Un mes de encierro voluntario en la torre
Enviado porAlberto el 16/11/2007 07:07
Contribución de Alberto
Artículo publicado en La Región el 16/11/07
Celsa Rodríguez cumple hoy 30 días de encierro en el castillo de Maceda. La entrada de un notario fue su única compañía y sólo recibió del exterior algo de pan y un queso, abasteciéndose de las reservas del hotel. La solución pasa por una orden de desalojo o el abandono voluntario, pues es la familia la que tiene las llaves del edificio.
Con la resolución de la orden de desalojo solicitada por el Concello de Maceda todavía sin producirse, el encierro de Celsa Rodríguez Pinal, madre del empresario Ignacio Palomanes, en el interior del castillo sigue acumulando días, 30 en concreto. Hoy se cumple un mes de su estancia como única inquilina dentro de la fortaleza, emblema de la localidad, en la que se atrincheró para defender los intereses de su hijo, desposeído por acuerdo plenario de la concesión para gestionar el monumento como establecimiento hotelero.
Desde el 17 del pasado mes de octubre, último día en el que Palomanes traspasó la puerta de la edificación, sólo ha accedido al interior del castillo el notario de Allariz ’para collerlle o poder para representala nos pleitos’, según explica su hijo. Desde ese mismo día, vive sin suministro de agua y desde la noche del pasado martes también sin corriente eléctrica. Ante la adversidad y pese a que podría abandonar el encierro en cualquier momento pues es la propia familia la que está en posesión de las llaves de la fortaleza, Celsa Rodríguez, ya jubilada, sigue con el mismo posicionamiento que hace un mes: no salir del castillo hasta que un juez lo ordene.

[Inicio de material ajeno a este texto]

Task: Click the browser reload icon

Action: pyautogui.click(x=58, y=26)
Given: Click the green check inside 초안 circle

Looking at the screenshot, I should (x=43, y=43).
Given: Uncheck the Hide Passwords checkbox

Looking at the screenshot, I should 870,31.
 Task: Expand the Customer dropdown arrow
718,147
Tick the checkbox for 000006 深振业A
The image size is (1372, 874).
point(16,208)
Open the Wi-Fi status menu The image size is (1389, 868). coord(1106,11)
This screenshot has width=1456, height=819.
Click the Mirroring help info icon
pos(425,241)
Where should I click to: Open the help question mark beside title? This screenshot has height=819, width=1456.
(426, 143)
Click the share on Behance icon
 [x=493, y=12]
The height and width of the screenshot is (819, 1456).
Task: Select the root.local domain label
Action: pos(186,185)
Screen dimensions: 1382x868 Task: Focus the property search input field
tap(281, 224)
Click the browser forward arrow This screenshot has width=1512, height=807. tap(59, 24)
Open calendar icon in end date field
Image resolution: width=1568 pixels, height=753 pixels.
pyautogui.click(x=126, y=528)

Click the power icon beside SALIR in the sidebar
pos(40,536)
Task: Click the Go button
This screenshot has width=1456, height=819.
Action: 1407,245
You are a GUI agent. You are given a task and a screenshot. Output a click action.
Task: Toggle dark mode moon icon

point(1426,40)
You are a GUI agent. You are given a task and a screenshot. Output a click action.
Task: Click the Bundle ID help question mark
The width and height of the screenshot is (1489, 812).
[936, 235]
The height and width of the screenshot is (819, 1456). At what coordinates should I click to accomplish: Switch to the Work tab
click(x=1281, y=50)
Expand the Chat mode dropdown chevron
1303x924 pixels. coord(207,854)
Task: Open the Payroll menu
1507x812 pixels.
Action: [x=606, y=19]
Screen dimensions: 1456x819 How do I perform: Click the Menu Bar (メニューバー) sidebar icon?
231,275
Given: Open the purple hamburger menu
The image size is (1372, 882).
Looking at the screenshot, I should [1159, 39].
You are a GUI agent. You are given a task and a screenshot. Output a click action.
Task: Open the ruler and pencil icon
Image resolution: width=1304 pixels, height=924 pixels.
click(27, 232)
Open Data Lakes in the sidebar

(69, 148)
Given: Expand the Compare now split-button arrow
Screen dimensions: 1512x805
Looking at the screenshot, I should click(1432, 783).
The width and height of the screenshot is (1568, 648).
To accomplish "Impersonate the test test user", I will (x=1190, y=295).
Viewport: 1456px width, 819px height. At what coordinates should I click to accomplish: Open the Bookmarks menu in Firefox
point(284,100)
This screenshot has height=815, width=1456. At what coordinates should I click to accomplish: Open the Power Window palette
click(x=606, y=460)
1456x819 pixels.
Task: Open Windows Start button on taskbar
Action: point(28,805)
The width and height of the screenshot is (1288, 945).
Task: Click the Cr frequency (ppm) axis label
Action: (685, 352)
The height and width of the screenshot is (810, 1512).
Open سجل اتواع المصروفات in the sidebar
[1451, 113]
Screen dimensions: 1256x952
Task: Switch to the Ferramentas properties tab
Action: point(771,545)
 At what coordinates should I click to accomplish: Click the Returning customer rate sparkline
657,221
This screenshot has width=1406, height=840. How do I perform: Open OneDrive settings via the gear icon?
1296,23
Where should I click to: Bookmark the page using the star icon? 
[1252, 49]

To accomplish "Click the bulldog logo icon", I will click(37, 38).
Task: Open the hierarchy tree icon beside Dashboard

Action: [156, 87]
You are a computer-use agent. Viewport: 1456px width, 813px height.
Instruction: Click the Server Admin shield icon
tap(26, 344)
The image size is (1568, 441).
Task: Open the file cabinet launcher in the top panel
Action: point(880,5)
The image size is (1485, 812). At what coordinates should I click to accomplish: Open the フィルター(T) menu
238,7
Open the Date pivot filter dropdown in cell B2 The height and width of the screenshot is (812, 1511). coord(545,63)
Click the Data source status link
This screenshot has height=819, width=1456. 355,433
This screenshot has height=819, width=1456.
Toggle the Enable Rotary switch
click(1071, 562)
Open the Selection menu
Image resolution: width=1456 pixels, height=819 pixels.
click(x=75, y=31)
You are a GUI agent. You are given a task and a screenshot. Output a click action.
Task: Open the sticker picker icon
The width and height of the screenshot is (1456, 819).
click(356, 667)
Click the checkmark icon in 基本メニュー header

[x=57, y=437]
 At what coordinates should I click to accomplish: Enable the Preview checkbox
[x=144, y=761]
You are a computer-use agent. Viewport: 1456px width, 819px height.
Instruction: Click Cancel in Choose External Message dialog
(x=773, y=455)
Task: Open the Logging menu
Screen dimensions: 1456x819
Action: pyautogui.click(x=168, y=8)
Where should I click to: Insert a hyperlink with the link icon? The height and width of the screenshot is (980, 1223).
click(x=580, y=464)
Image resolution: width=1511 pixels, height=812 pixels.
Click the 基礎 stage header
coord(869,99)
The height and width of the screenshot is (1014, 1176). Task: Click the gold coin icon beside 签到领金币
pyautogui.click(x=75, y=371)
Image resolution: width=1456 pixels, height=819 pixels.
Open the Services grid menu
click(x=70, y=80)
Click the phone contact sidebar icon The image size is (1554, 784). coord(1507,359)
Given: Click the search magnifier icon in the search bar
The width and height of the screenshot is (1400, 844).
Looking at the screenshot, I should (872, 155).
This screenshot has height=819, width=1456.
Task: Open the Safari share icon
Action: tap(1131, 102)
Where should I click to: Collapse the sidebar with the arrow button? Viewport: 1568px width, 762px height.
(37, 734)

En estos 30 días con sus correspondientes 30 noches, la mujer solventa las necesidades alimenticias vaciando poco a poco el cúmulo de alimentos que almacenaba el castillo en su interior como hotel-restaurante que era y cuya conservación se hace ahora un poco más complicada ante la falta de suministro eléctrico, que deja inservibles los congeladores. La única comida que recibió del exterior en todo este tiempo fue a los tres días de su estancia en el edificio: algo de pan y un queso que le llevó su hija. El agua mineral que guardaban las despensas es su remedio contra la sed y para la higiene personal y limpieza, el pozo del castillo se convierte en un gran aliado.
Incomunicada
Sin corriente eléctrica la situación empeoró notablemente. Mientras no se subsanen los daños del sabotaje (la reparación no empezará hasta la próxima semana, cuando lleguen las piezas nuevas), el teléfono fijo del castillo, que funciona con una centralita digital, no estará ope rativo y tendrá que racionalizar las llamadas del móvil para no quedarse sin batería, que no podrá cargar. Y tampoco puede pasar las horas de asueto frente al televisor, disfrutando de los programas deportivos y documentales de viajes, que son su pasión. Para hacer frente al frío de estos días y a la falta de calefacción, el remedio pasa por la chimenea rústica.
Celsa Rodríguez mantiene su encierro prácticamente sin dejarse ver, siempre por detrás de los muros, y sin atender al cartero, que se ve obligado a dejar la correspondencia en la puerta.